Storage to Tables configuration file
This is the description of the configuration file of a Storage to Tables data operation.
The configuration file is in JSON format. It contains the following sections:
Global parameters: General information about the data operation.
Source parameters: Information related to the data source provider.
Destination parameters: Information about input file templates and destination tables. The "destinations" section will refer to DDL files, which contain the schema of the destination tables.
👁️🗨️ Example
Here is an example of STT configuration file for a GCS to BigQuery transfer:
🌐 Global parameters
General information about the data operation
$schema
type: string
optional
The url of the json-schema that contains the properties that your configuration must verify. Most Code Editor can use that to validate your configuration, display help boxes and enlighten issues.
configuration_type
type: string
mandatory
Type of data operation. For an STT data operation, the value is always "storage-to-tables".
configuration_id
type: string
mandatory
ID of the data operation.
You can pick any name you want, but is has to be unique for this data operation type.
Note that in case of conflict, the newly deployed data operation will overwrite the previous one. To guarantee its uniqueness, the best practice is to name your data operation by concatenating:
your account ID,
the source bucket name,
and the source directory name.
version type: string mandatory
Use only version 2, version 1 is depreciated.
environment
type: string
mandatory
Deployment context. Values: PROD, PREPROD, STAGING, DEV.
account
type: string
mandatory
Your account ID is a 6-digit number assigned to you by your Tailer Platform administrator.
activated
type: boolean
optional
Flag used to enable/disable the execution of the data operation. If not specified, the default value will be "true".
archived
type: boolean
optional
Flag used to enable/disable the visibility of the data operation's configuration and runs in Tailer Studio. If not specified, the default value will be "false".
max_active_runs
type: integer
optional
This parameter limits the number of concurrent runs for this data operation.
If not set, the default value is 50.
short_description
type: string
optional
Short description of the context of the configuration.
doc_md
type: string
optional
Path to a file containing a detailed description. The file must be in Markdown format.

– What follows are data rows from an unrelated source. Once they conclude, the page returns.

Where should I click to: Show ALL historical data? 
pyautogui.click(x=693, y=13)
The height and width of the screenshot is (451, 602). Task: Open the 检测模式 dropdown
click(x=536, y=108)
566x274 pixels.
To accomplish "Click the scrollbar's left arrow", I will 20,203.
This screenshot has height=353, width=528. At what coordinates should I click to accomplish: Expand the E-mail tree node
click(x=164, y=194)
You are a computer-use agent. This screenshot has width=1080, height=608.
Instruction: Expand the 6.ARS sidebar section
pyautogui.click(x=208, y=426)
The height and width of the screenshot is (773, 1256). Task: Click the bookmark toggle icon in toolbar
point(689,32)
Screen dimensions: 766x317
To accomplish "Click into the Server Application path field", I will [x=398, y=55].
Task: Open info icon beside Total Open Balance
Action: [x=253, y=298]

⬇️ Source parameters (GCS)
The destination section contains all information related to the data source provider.
type
type: string
mandatory
Source type.
The only supported source type for now is "gcs".
gcp_project_id
type: string
mandatory
Specify the Google Cloud Platform project where to deploy the data operation and its associated cloud functions.
If not set, the user will be prompted to choose a project.
gcs_source_bucket
type: string
mandatory
Name of the source bucket. ⚠️ See restrictions below
gcs_source_prefix
type: string
mandatory
Path where the files will be found, e.g. "some/sub/dir". ⚠️ See restrictions below
gcs_archive_prefix
type: string optional
Path where the source files will be archived.
If present and populated, the STT data operation will archive the source files in the location specified, in the GCS source bucket.
If not present or empty, there will be no archiving.
gcp_credentials_secret
type: dict
mandatory
Encrypted credentials needed to read/move data from the source bucket.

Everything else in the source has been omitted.